I STOOD IN the prickling heat, castigating myself. I could have stopped with her name, handed the reins to Peter, and let him make the first overture. Now I’d stoked her paranoia.

I peeled off two business cards, slipping one beneath the door and tucking a second on the Tesla’s windshield.

I got in my car, backed out, and began heading for the exit.

Wait.

In the rearview mirror, Audrey Marsh strode shoeless across the asphalt, waving.

I lowered my window.

She said, “Give it to me, please.”

I held out the snapshot. She snatched it away and took a long step back, as if I might try to drag her into the car.

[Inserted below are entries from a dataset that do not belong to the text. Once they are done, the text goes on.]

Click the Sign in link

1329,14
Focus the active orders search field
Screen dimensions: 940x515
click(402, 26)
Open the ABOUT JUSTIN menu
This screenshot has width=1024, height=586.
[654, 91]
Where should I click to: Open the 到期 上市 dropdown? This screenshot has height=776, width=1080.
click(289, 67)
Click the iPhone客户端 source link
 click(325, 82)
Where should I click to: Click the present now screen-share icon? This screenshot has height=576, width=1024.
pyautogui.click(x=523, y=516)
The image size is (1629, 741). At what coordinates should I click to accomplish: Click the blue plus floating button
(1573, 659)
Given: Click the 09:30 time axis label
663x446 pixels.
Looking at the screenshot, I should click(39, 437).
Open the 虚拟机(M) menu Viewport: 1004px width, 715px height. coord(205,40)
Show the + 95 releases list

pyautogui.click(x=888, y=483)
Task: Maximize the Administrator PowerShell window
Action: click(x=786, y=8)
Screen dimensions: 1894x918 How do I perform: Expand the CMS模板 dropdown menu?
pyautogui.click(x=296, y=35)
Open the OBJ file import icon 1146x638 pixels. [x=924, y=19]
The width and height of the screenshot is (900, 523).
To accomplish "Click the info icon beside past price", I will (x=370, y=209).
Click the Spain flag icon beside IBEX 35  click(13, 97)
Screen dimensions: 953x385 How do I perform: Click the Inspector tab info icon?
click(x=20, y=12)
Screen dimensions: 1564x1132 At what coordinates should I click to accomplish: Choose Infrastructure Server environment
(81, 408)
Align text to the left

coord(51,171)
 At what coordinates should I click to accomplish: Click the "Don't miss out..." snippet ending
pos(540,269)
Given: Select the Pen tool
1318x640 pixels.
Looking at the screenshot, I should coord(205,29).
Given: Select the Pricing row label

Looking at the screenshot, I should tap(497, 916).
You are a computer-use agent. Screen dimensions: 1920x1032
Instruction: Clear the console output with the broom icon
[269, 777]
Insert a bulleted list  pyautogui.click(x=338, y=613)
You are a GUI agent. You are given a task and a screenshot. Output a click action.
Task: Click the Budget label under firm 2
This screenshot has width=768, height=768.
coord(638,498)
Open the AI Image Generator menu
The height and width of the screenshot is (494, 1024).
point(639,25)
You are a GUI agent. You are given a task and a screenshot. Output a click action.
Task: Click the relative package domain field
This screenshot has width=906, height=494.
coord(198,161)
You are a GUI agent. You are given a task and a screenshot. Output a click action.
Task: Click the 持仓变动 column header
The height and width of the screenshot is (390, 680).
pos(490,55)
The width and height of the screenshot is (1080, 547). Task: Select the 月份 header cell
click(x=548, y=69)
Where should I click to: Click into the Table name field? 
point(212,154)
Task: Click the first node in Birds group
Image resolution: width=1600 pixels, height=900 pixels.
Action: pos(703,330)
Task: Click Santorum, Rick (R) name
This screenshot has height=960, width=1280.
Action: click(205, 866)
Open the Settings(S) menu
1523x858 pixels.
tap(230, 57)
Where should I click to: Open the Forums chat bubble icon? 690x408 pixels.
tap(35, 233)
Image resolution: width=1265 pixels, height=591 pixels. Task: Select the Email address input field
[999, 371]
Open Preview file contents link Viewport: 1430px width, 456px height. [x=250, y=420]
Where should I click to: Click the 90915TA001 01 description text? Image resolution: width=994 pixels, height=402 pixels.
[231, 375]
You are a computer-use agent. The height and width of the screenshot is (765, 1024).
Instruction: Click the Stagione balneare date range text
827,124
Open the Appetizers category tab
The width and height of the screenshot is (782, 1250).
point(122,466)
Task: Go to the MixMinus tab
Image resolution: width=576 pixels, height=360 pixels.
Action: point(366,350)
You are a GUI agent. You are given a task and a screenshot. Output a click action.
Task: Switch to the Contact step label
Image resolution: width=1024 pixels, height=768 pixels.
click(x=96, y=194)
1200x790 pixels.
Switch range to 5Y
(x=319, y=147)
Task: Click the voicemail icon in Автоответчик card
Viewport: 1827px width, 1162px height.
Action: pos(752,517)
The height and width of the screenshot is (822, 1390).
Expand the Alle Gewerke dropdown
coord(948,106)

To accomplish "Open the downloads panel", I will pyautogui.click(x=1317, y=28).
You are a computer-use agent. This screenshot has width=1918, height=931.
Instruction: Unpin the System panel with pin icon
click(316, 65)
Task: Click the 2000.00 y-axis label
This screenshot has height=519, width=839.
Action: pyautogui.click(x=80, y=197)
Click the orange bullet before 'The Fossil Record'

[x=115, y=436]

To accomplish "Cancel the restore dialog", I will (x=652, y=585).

“Where did you get this?” she said.

“From Peter.” I paused. “I have a few others.”

She gestured for them impatiently.

I gave her all the Beverly photos I had. She looked through them, lingeringly at first, but then in rapid cycles, like flash cards, cramming for an exam her life depended on.

Ribbons of heat rose up from the tar.

Seagulls circled and shrieked.

Her anger began to recede, replaced by an air of purpose. Curiosity, even. She’d lost her data and had to start over. A new problem to solve. No sense crying.

I’d seen this reaction before. It was Peter Franchette’s reaction when I began to question his assumptions.

Audrey Marsh juggled the photos back into alignment and returned them to me—all except the snapshot, which she continued to hold against her chest, like a talisman.

She said, “Let’s talk inside.”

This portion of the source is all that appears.